== Text to read

Monthly Archives: June 2016

How to Manage Multiple Offers

There is no rule about whether you make single or multiple offers.  If you walk into a shop, you expect multiple offers.  There may be a few shops that sell only one thing but I can’t think of any examples.  A shop that sells only cupcakes, will have many varieties of cupcake and it may be academic whether some lines are really cupcakes.  (Giant cupcakes are cakes, surely?)

It’s hard to make a single offer with no variations or alternatives.  Getting it out there may be all you need to find inspiration for variations.

Let’s say you’re a training agency and you have offered a course successfully for several years.  Demand has stayed constant and whilst the course itself has evolved, there has been no need to develop an alternative.

You find your profit margins fall, even though participation in the course remains constant.  You have increased fees but fear further increases might reduce sales.  Here are few things you might consider.

Context

Are there ways to extend and develop the course that were not available to you at the start?  Your context will have changed over the years in at least two ways:

  • Your success will mean you are likely to be surrounded by experienced people, loads of course materials and a network of supportive past students. These may help generate new ideas and so long as your organisation is able to implement them, you may find it easy to generate new options.
  • The wider context has changed. For example, new technologies make online courses a possibility for every organisation.

Probably most training agencies get stuck, not so much by offering only one course, as providing only one type of course, eg at a certain academic level or committed to face-to-face courses and so resisting online courses.

A well-known tool which can help organisations find new directions is the SWOT analysis.

Demand

Demand, although part of your context, deserves its own heading.  Listening to what prospective students ask for may be a valuable insight into alternative offers.  There are two main sources for this information:

  • Current and past students may request further courses. They might ask to explore a topic in greater academic depth, seek to develop their knowledge in related areas or seek support as they apply what they learn in their own contexts.
  • People who have considered the existing course and decided it is not right for them may still be looking for something you could supply. If you can find out what they want, they may sign up for an alternative course.

Of course, all successful businesses need to be in touch with and listen to their markets and this is why most businesses offer more than one option.

====
== Rows

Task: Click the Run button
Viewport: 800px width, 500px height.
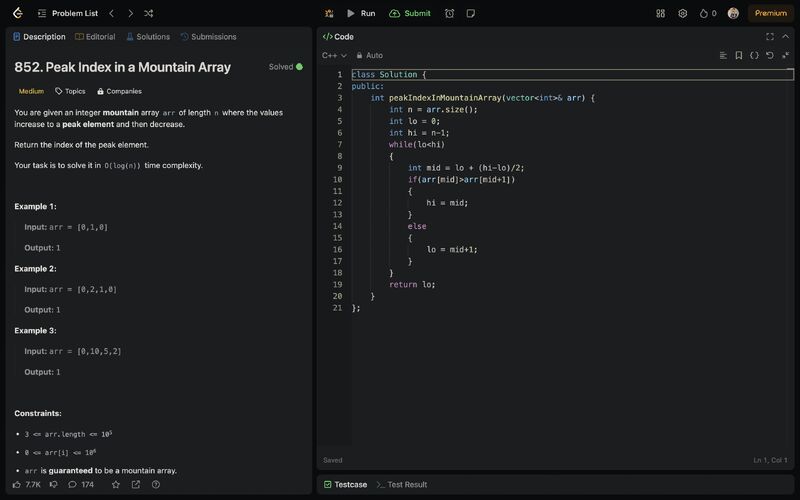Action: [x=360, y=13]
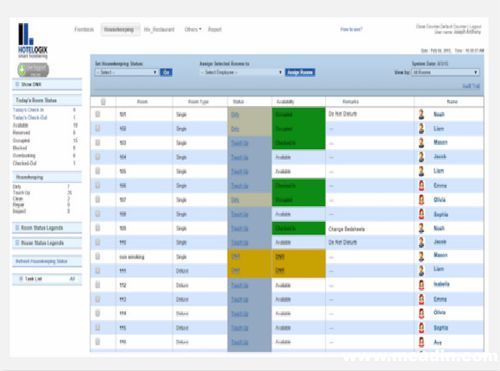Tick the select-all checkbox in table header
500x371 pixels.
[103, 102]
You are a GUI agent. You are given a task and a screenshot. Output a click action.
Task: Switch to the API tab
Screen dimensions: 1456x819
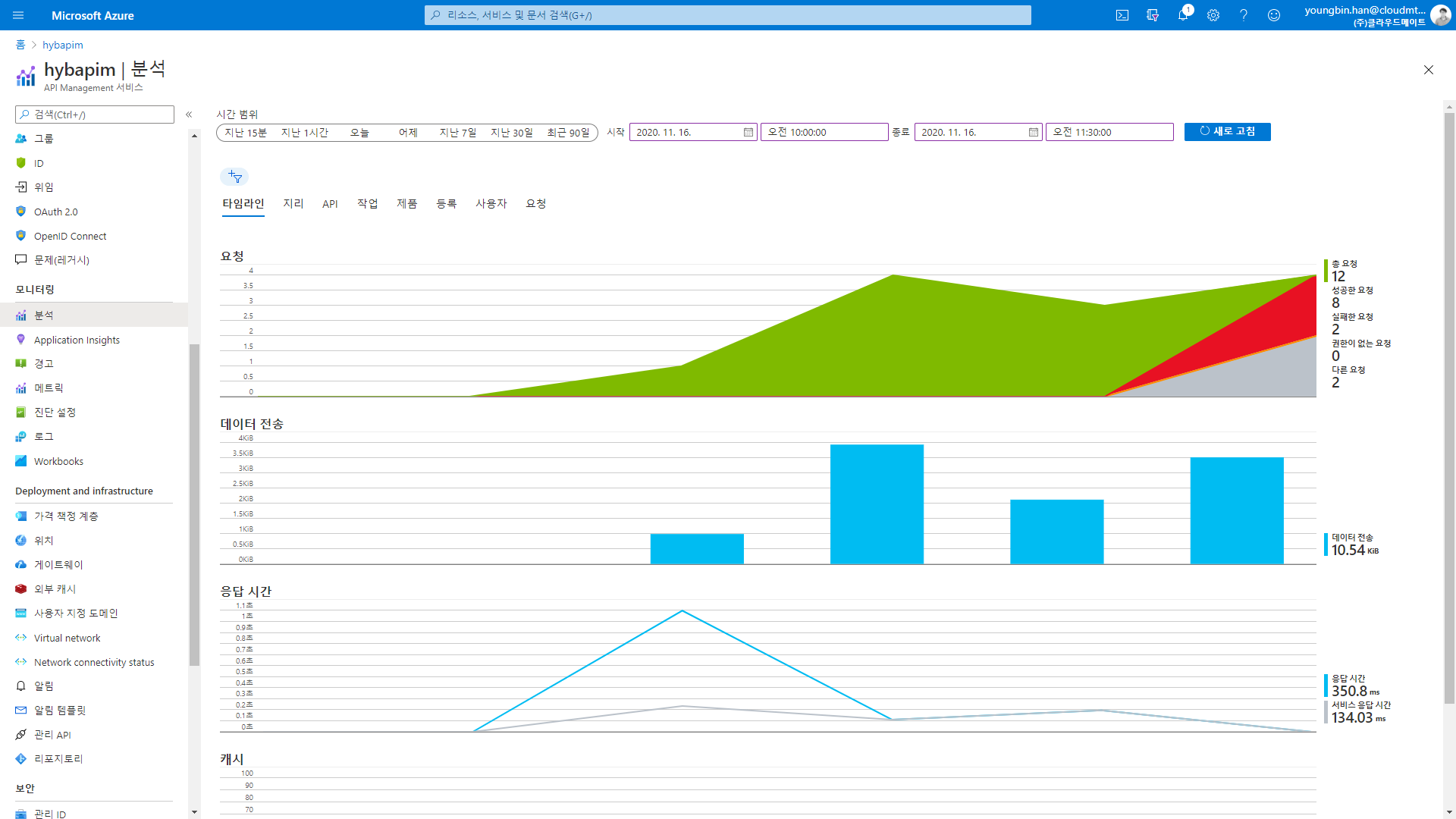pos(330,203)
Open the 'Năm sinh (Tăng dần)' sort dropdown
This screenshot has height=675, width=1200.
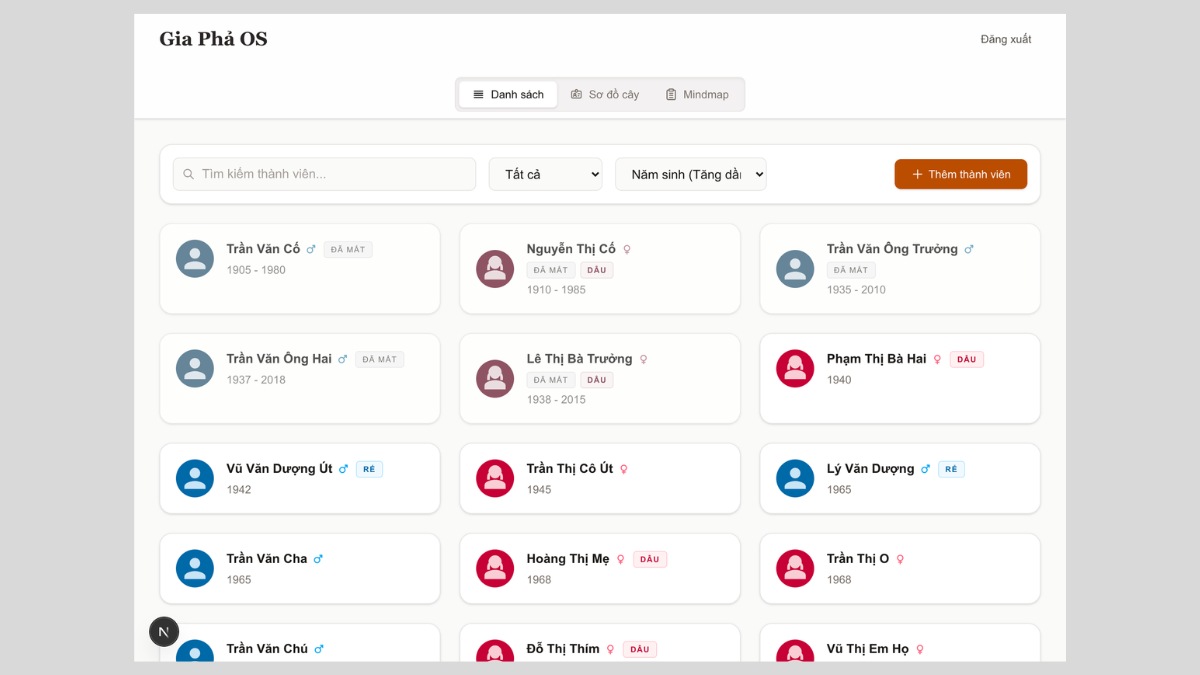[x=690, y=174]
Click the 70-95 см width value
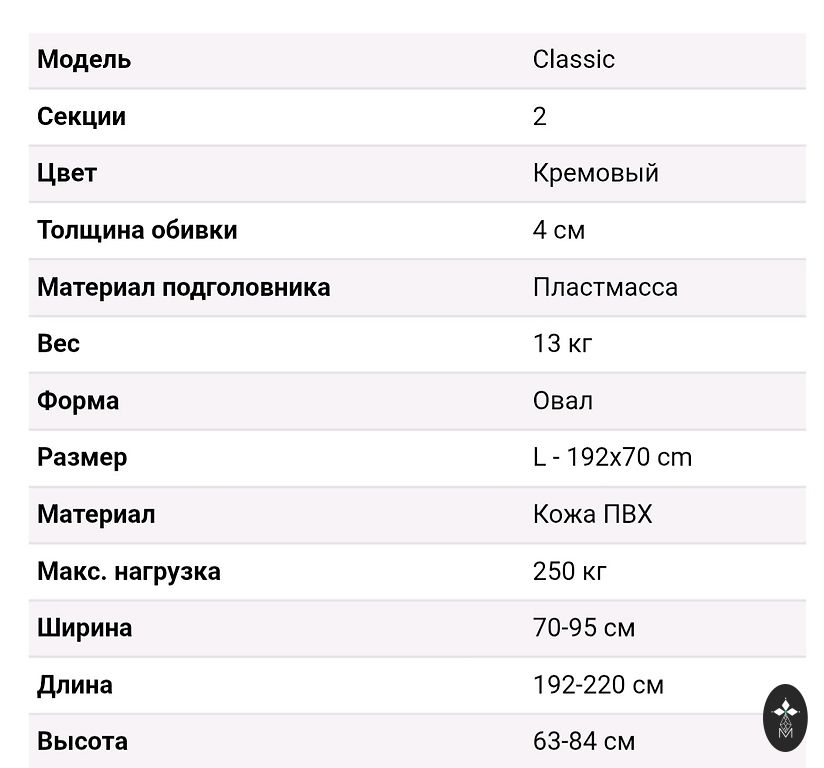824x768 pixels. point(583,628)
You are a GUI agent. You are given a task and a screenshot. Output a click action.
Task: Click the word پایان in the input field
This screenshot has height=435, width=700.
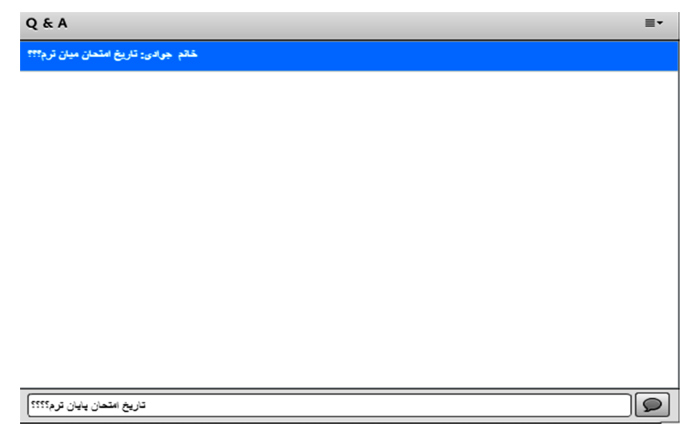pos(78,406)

====

Resume the text on managing multiple offers, starting right after its last sentence.

Response to this task:
Sales Funnels

Multiple offers may play various roles in an organisation’s sales funnel as:

  • Incentives for interested people to sign up and maintain contact. A sample of the course content, given away when visitors subscribe offers a taste of your course and subscribers add their email addresses to an email list of prospects.  Incentives might be an ebook, an email sequence or a report.  They can also be video or audio recordings.
  • A training agency selling a high-end course may find some customers need more elementary courses to prepare for it. With academic courses, people may be permitted to take part only if they have completed a more elementary course.  Providing elementary courses means you have a pool of students to consider advanced courses with you.
  • An upsell, is where you sell something else as a result of signing up for a course. Sometimes, it is an associated course that will extend the value of the main course.  Other times the upsell may be to a more advanced course.  This latter option may be offered towards the end of the course, whilst the former may be more useful if offered at the beginning.

Making Choices Between Multiple Offers

If you have the choice between offering one course or several, it is worth considering how you market your offers.

If you offer one course, the customer has two options, take it or leave it.  Offer two courses, perhaps at different prices, and the customer is more likely to choose one.

You might have several courses on offer but if you’re able to discuss the customer’s needs, you may be able to narrow down your offer to two options.

Note this cuts across the single versus multiple offers and shows how you can structure your offers to market them.  Having just one offer means people can say no (they can always say no of course) whilst several options can be confusing.  Narrowing the choice to between two offers, makes a yes more likely because it reduces confusion and tailors the offer to the customer’s needs.

So, the answer to the question: single or multiple offers?  Have several but try to simplify the choice for customers.  To do this you need several alternatives from which you can select two offers for each customer according to their needs.

How do you structure your offers?

What Does Transformation Mean for Your Market?

The word transformation appears in marketing literature from time to time.  In some respects it is an exciting word.  Surely transformation is what we’re all after?

But in other respects transformation is hardly an undiluted good.  The word does not imply a change for the better but just change of any sort.  I’m sure a prince transformed into a frog would not view transformation as good!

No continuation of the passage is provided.